# anyone planing a hunting trip



## nickyp0 (Aug 23, 2010)

i am thinking of fling out to go hunting, but i have no idea were to go. Do you guys know a good spot to fly to for a mantid hunt? i am thinking of Texas sofar.


----------



## Ghostie (Aug 23, 2010)

I want to go raid Rick's hunting grounds they looked perfect haha


----------



## Rick (Aug 23, 2010)

I'll be going out soon. Usually I go several times, but have not had much chance. Mantids are so easy to find in my spots that it isn't a big deal going for me personally.


----------



## nickyp0 (Aug 23, 2010)

Rick said:


> I'll be going out soon. Usually I go several times, but have not had much chance. Mantids are so easy to find in my spots that it isn't a big deal going for me personally.
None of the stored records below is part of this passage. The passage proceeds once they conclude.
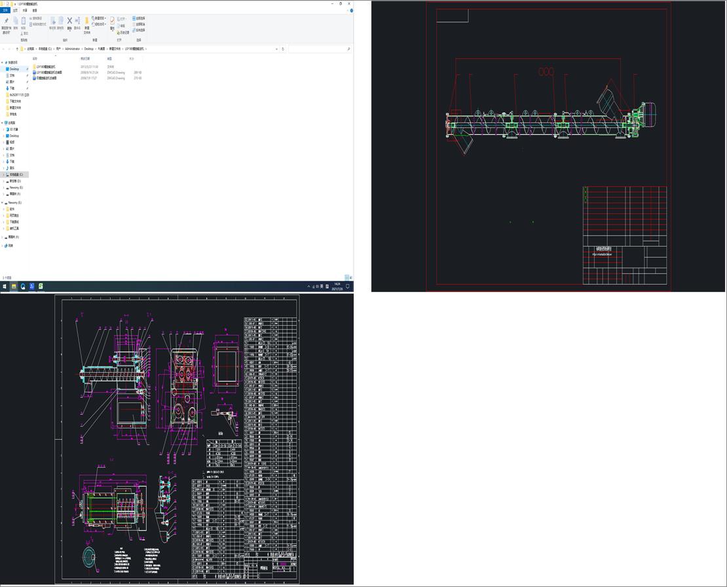The width and height of the screenshot is (727, 587).
Task: Click the Up arrow navigation button
Action: pyautogui.click(x=17, y=49)
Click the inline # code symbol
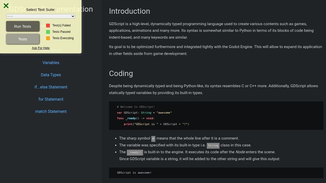 153,138
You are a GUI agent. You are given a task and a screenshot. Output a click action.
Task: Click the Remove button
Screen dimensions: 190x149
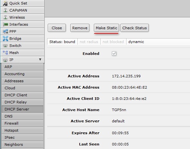coord(80,28)
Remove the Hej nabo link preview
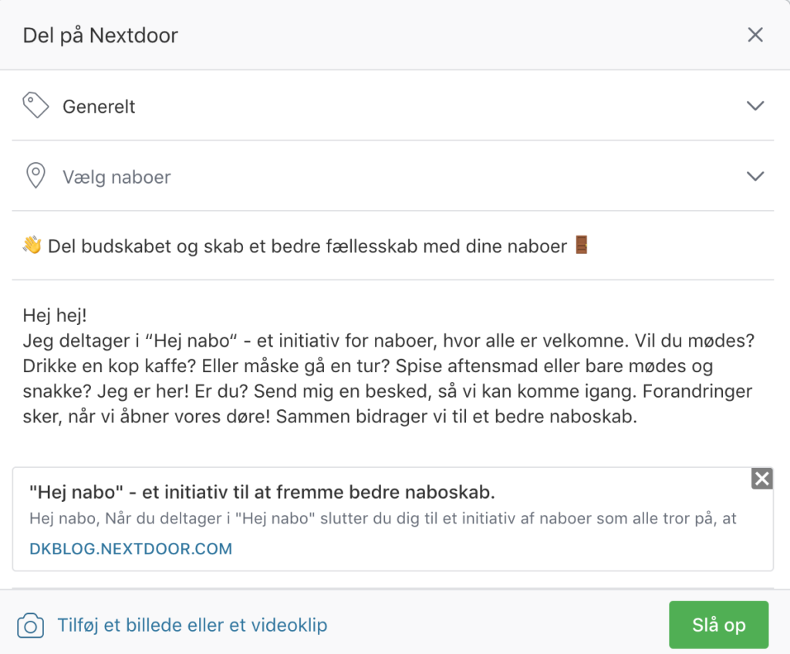The image size is (790, 654). tap(761, 479)
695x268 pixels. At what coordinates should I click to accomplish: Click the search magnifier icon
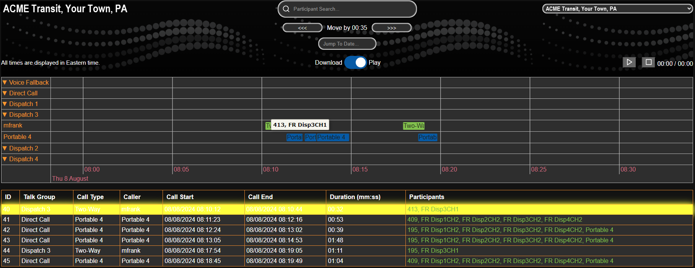tap(286, 9)
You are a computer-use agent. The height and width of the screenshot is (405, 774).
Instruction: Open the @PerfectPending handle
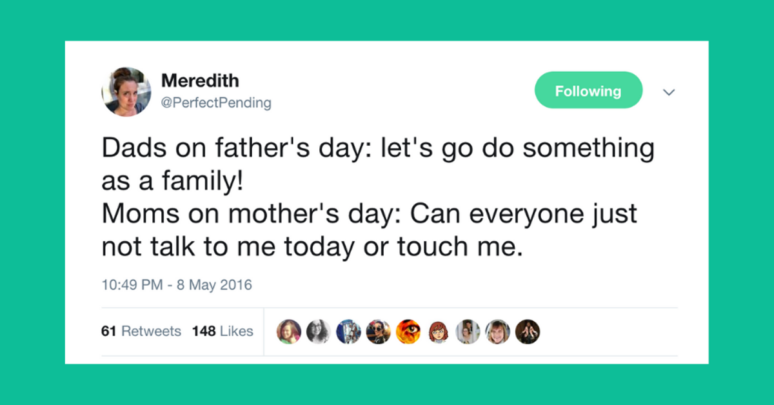[216, 103]
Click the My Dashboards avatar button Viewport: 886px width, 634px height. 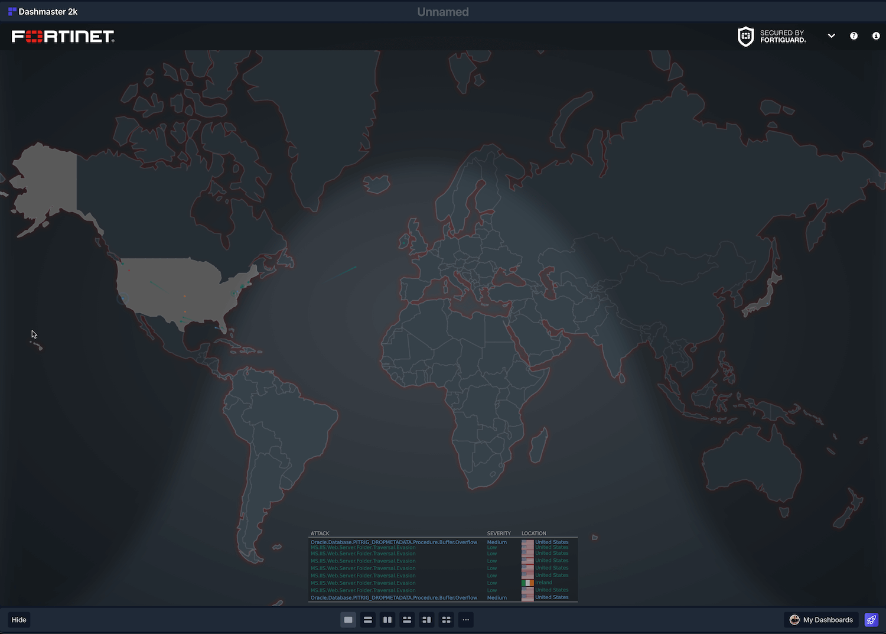pos(796,619)
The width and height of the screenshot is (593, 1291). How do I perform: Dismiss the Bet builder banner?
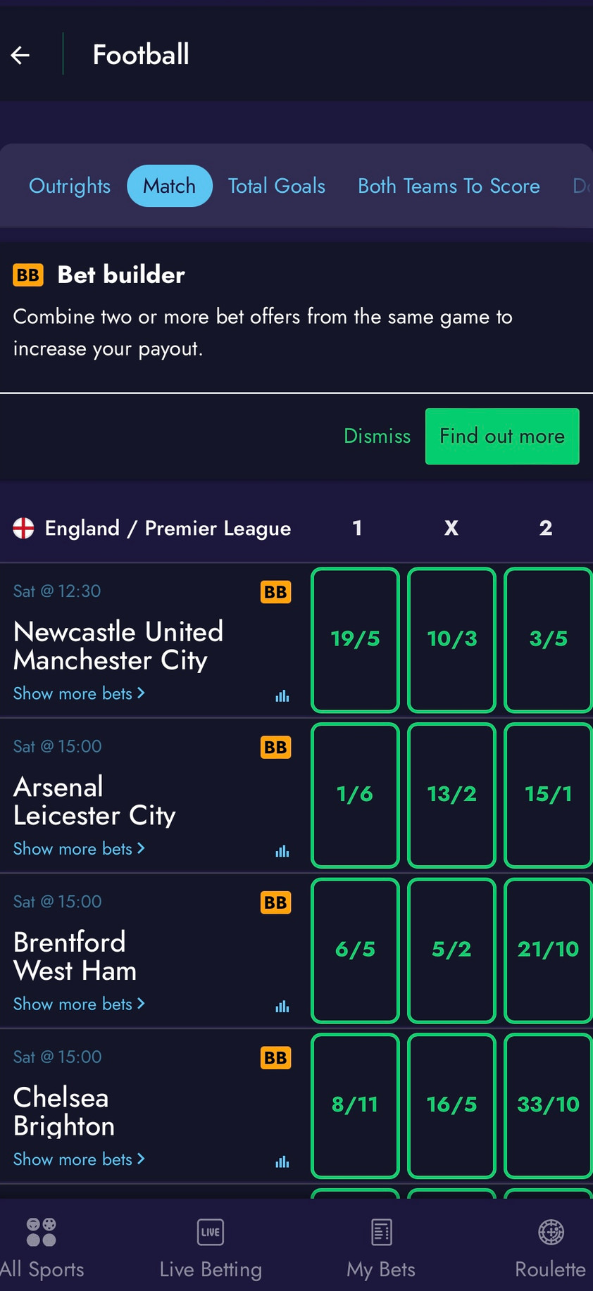point(377,436)
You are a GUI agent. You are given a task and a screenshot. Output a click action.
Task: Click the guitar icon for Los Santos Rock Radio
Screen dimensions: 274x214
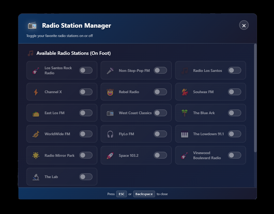pos(36,70)
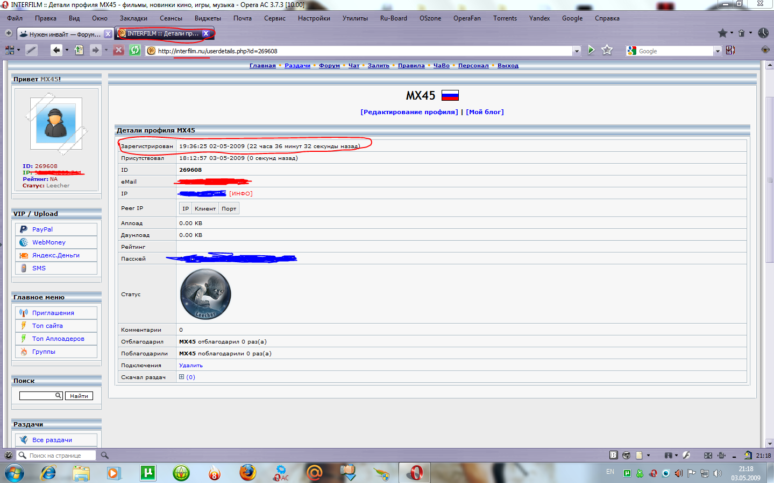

o.k. lol let me know the spots so i can at least go lol would it be to late to go in the first or second week in setember?


----------



## Ghostie (Aug 23, 2010)

California is popping off too right now the mantids all over finding me! Sister found one at work and other sister found a dead adult.

What state are you in. Gotta be some there.


----------



## nickyp0 (Aug 23, 2010)

Ghostie said:


> California is popping off too right now the mantids all over finding me! Sister found one at work and other sister found a dead adult.
> 
> What state are you in. Gotta be some there.


i am in nh and there are none at the moment. besides i need a vacation lol.


----------



## carlcattau (Aug 23, 2010)

I was out today and got 3 adult female and a sub adult Chinese. I hope the sub adult is a male because now I have four ladies looking for some loven.

Carl


----------



## mantisboy (Aug 24, 2010)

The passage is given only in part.